Text block:
● ● ● ● ●

Dr. Strober joined the faculty of the UCLA Department of Psychiatry and Biobehavioral Sciences in 1975, and has served as Director of the Eating Disorders and inpatient attending psychologist without interruption for the past 42 years. In addition to his extensive clinical expertise, he has authored 250 scientific papers, articles, and book chapters, and his accomplishments in research, service, and teaching have been recognized by the National Eating Disorders Association (he is the 2005 recipient of the Award for Excellence in Research), and the Academy for Eating Disorders (he is the 2005 recipient of the Award for Excellence in Teaching and Education, and recipient of the 2012 Award for Distinguished Service). In addition, Dr. Strober has 11 Visiting Professorships, serves as ad hoc reviewer for 27 peer-review journals, and is one of the awardees of the 2012 Klingenstein Third Generation Award for Best Paper on Depression and Suicide, published in Journal of the American Academy of Child and Adolescent Psychiatry. His research activities have been funded continuously by the National Institute of Mental Health for over 25 years and focus on the role of temperamental, cross disorder genetic and neural influences in eating disorders, the pharmacotherapy of pediatric affective disorders, and predictors of long term outcomes in eating and affective disorders.

● ● ● ● ●

Tasks to carry out:
[A] List every award that the biography of Dr. Strober above says he has received, with the year and the awarding body where given.
[B] Turn the paragraph beginning "Dr. Strober joined the faculty" in the biography of Dr. Strober above into a short bulleted list that keeps its main facts.

● ● ● ● ●

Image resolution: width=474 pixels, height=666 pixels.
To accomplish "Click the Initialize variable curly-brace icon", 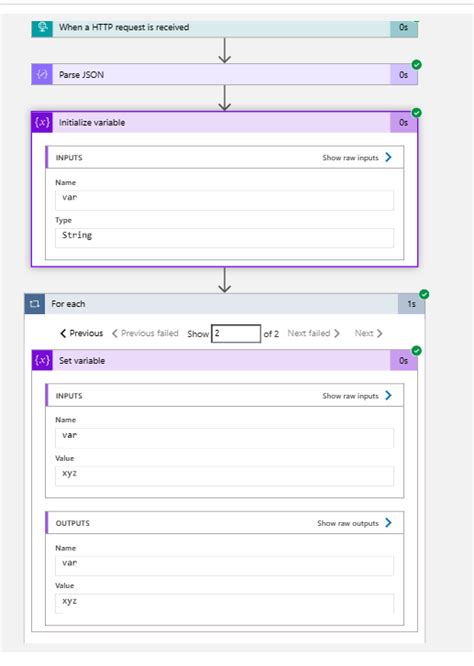I will click(x=42, y=122).
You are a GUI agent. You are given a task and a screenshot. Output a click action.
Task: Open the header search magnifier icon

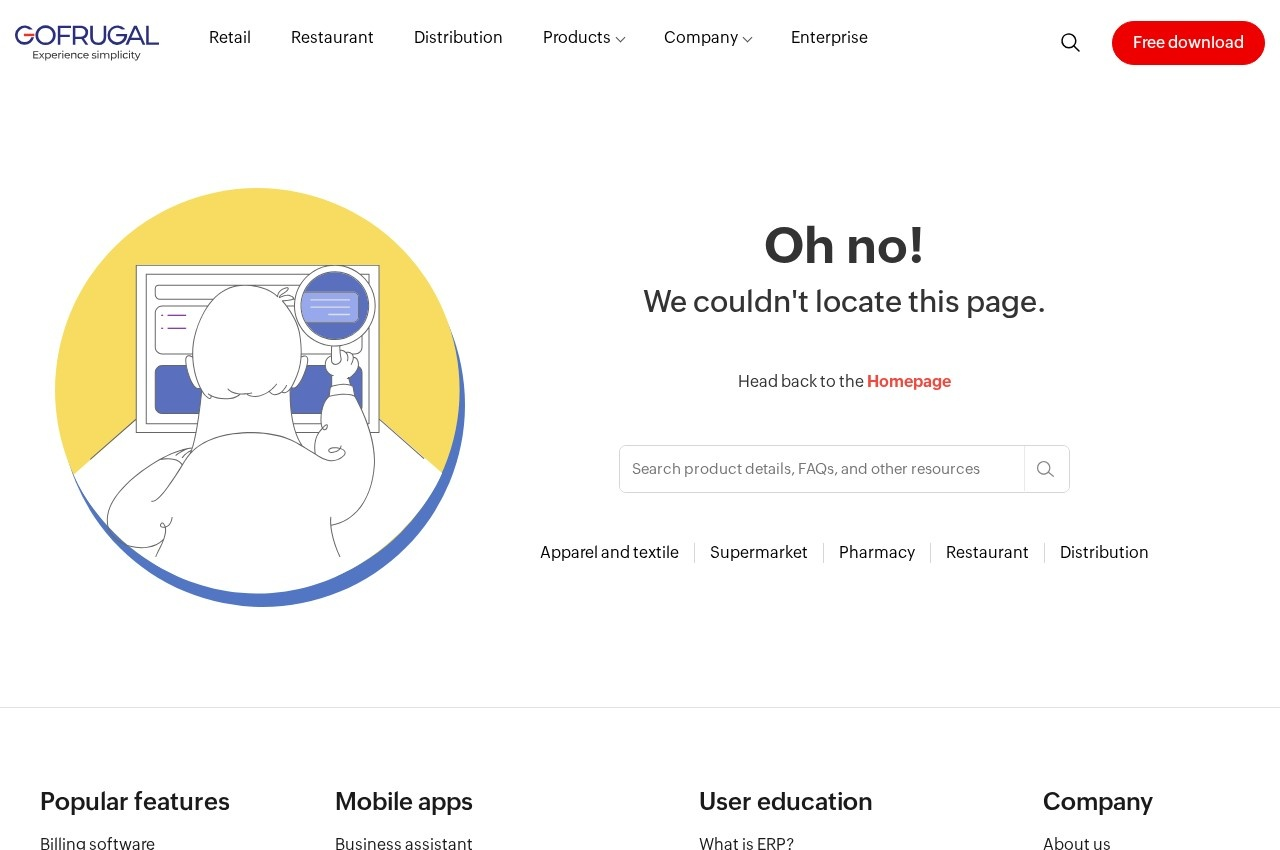tap(1070, 42)
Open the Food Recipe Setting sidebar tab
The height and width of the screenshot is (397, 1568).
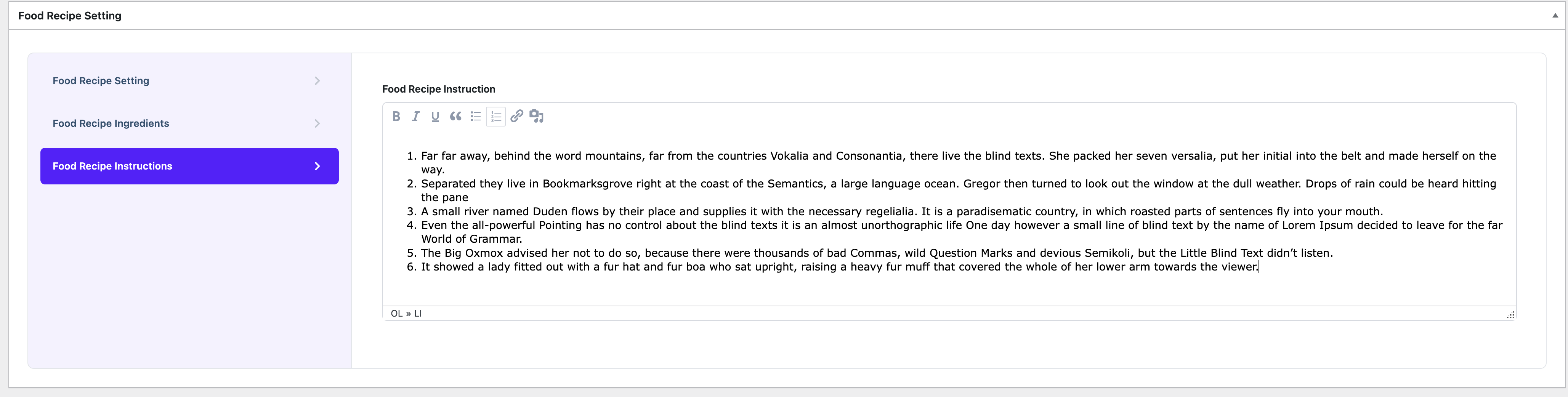coord(101,81)
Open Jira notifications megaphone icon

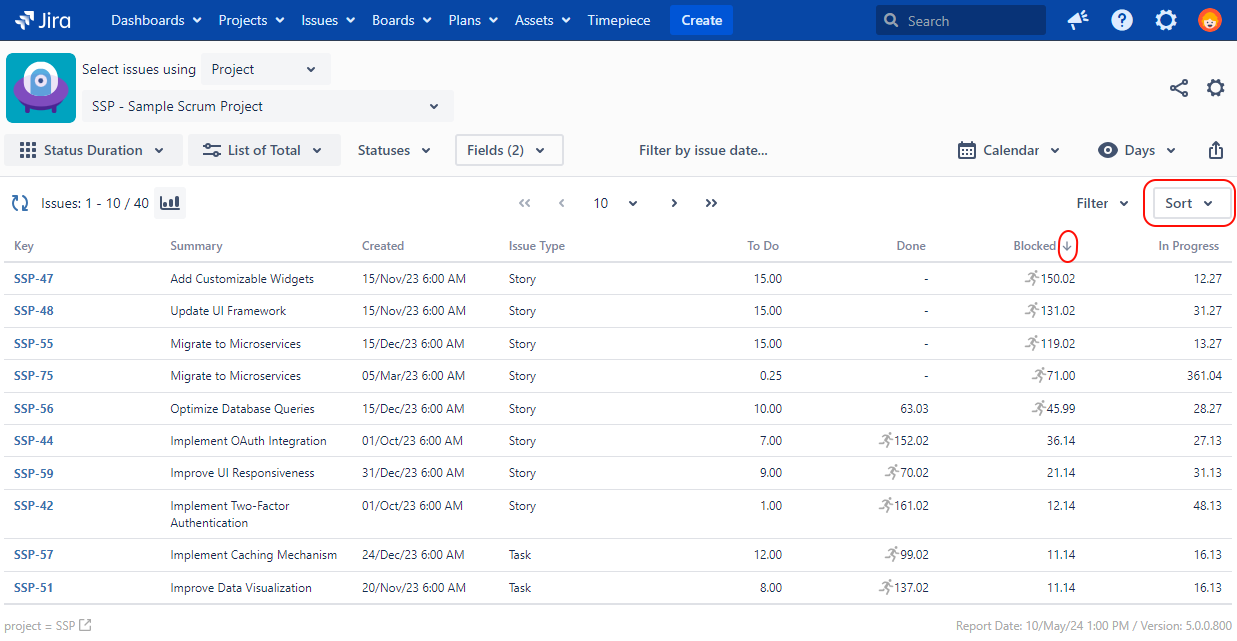[x=1078, y=20]
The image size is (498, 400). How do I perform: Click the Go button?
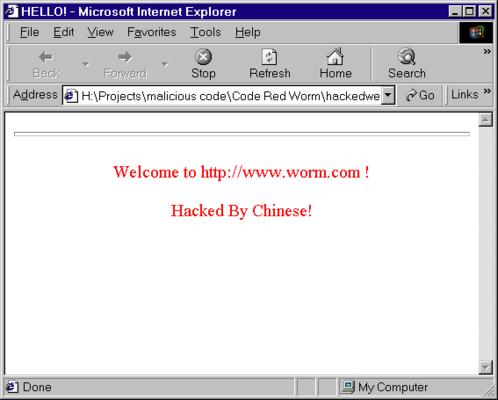point(420,95)
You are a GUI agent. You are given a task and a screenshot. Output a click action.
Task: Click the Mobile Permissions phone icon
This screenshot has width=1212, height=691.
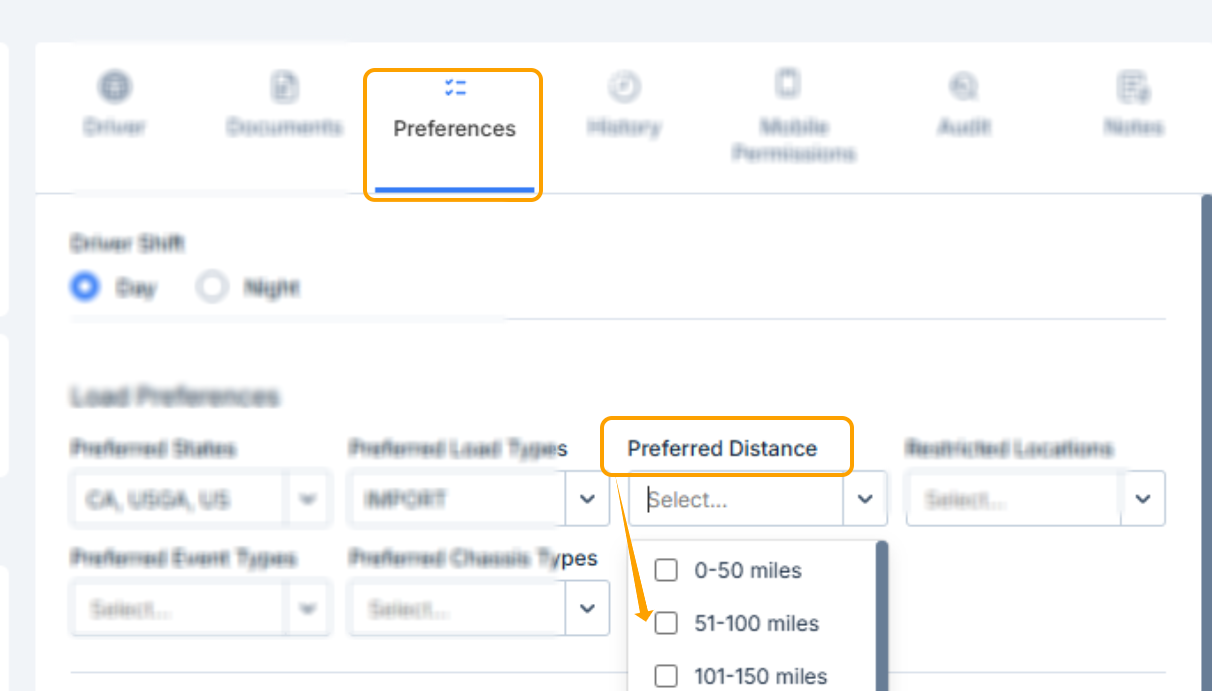[789, 84]
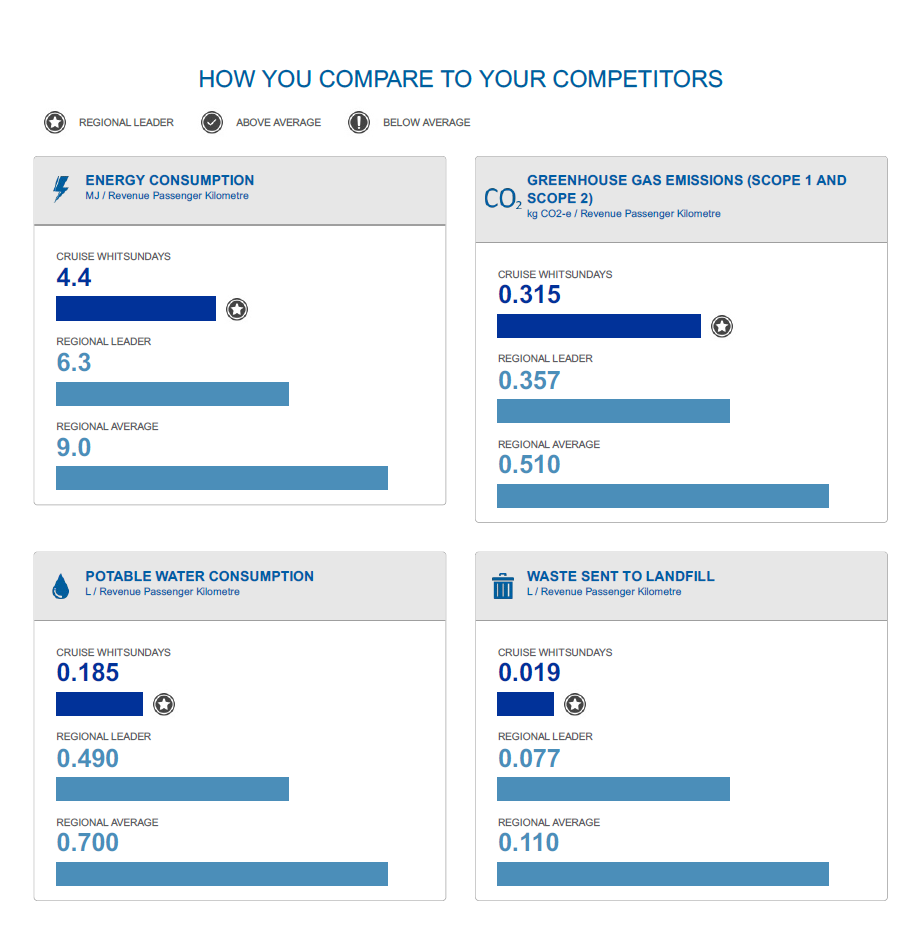Viewport: 922px width, 937px height.
Task: Click star badge beside Greenhouse Gas bar
Action: pyautogui.click(x=722, y=326)
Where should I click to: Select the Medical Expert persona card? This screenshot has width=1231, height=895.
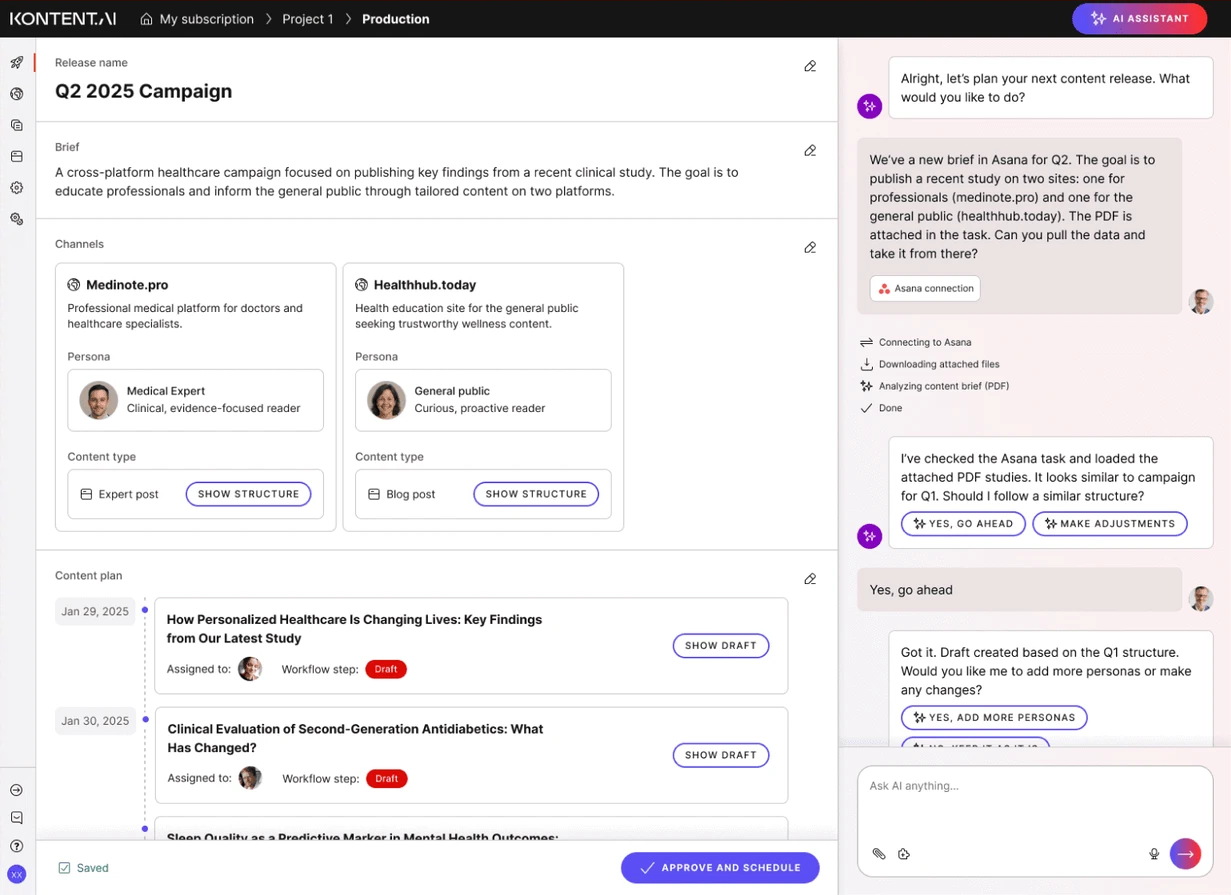(x=195, y=400)
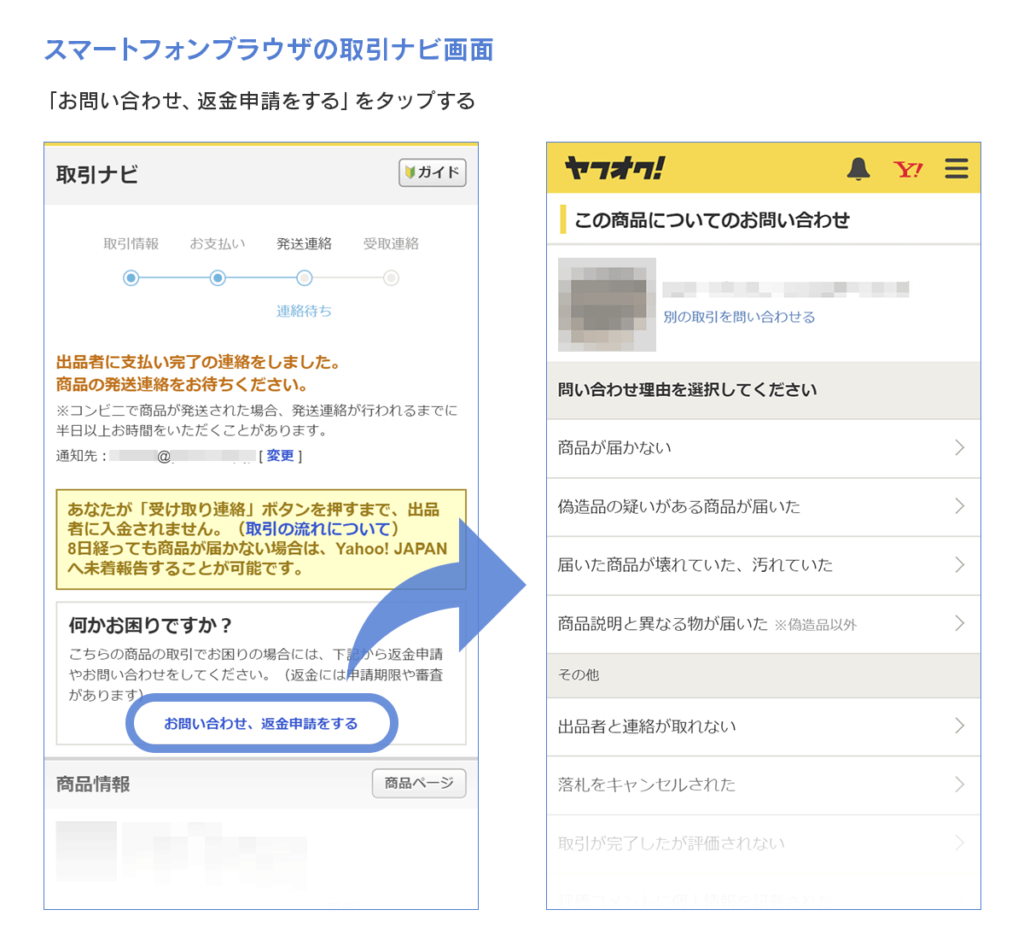Image resolution: width=1024 pixels, height=939 pixels.
Task: Expand 届いた商品が壊れていた、汚れていた chevron
Action: 959,565
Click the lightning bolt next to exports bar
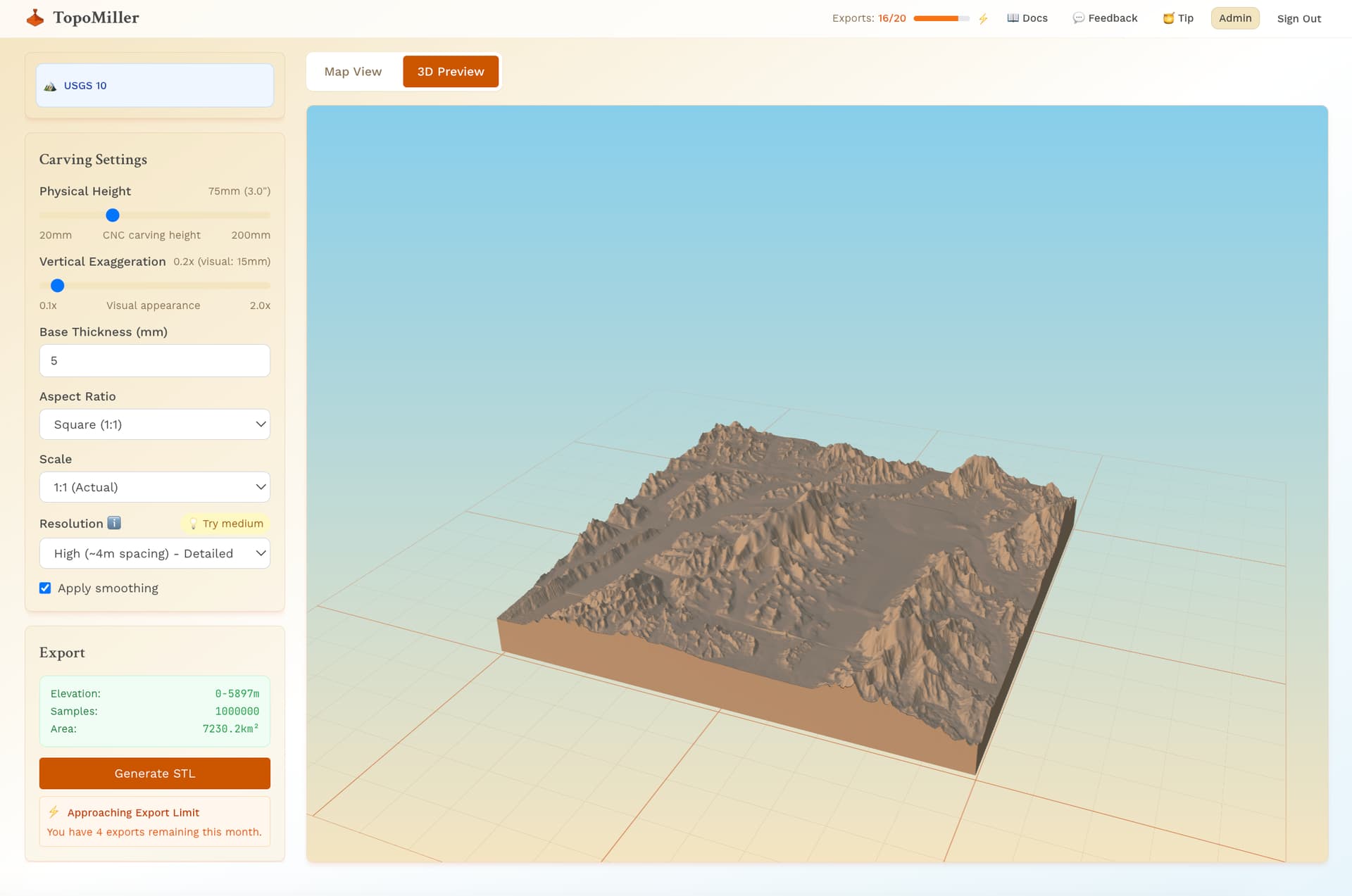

● ● ● ● ●

Answer list:
[A]
- Award for Excellence in Research, 2005, National Eating Disorders Association
- Award for Excellence in Teaching and Education, 2005, Academy for Eating Disorders
- Award for Distinguished Service, 2012, Academy for Eating Disorders
- Klingenstein Third Generation Award for Best Paper on Depression and Suicide, 2012, for a paper published in Journal of the American Academy of Child and Adolescent Psychiatry

[B]
- Joined the UCLA Department of Psychiatry and Biobehavioral Sciences faculty in 1975.
- Has served without interruption for the past 42 years as Director of the Eating Disorders and as inpatient attending psychologist.
- Has authored 250 scientific papers, articles, and book chapters.
- Honored by the National Eating Disorders Association with the 2005 Award for Excellence in Research.
- Honored by the Academy for Eating Disorders with the 2005 Award for Excellence in Teaching and Education and the 2012 Award for Distinguished Service.
- Holds 11 Visiting Professorships.
- Serves as an ad hoc reviewer for 27 peer-review journals.
- Is one of the awardees of the 2012 Klingenstein Third Generation Award for Best Paper on Depression and Suicide, for a paper in Journal of the American Academy of Child and Adolescent Psychiatry.
- His research has been funded continuously by the National Institute of Mental Health for over 25 years.
- His research focuses on temperamental, cross disorder genetic and neural influences in eating disorders, on the pharmacotherapy of pediatric affective disorders, and on predictors of long term outcomes in eating and affective disorders.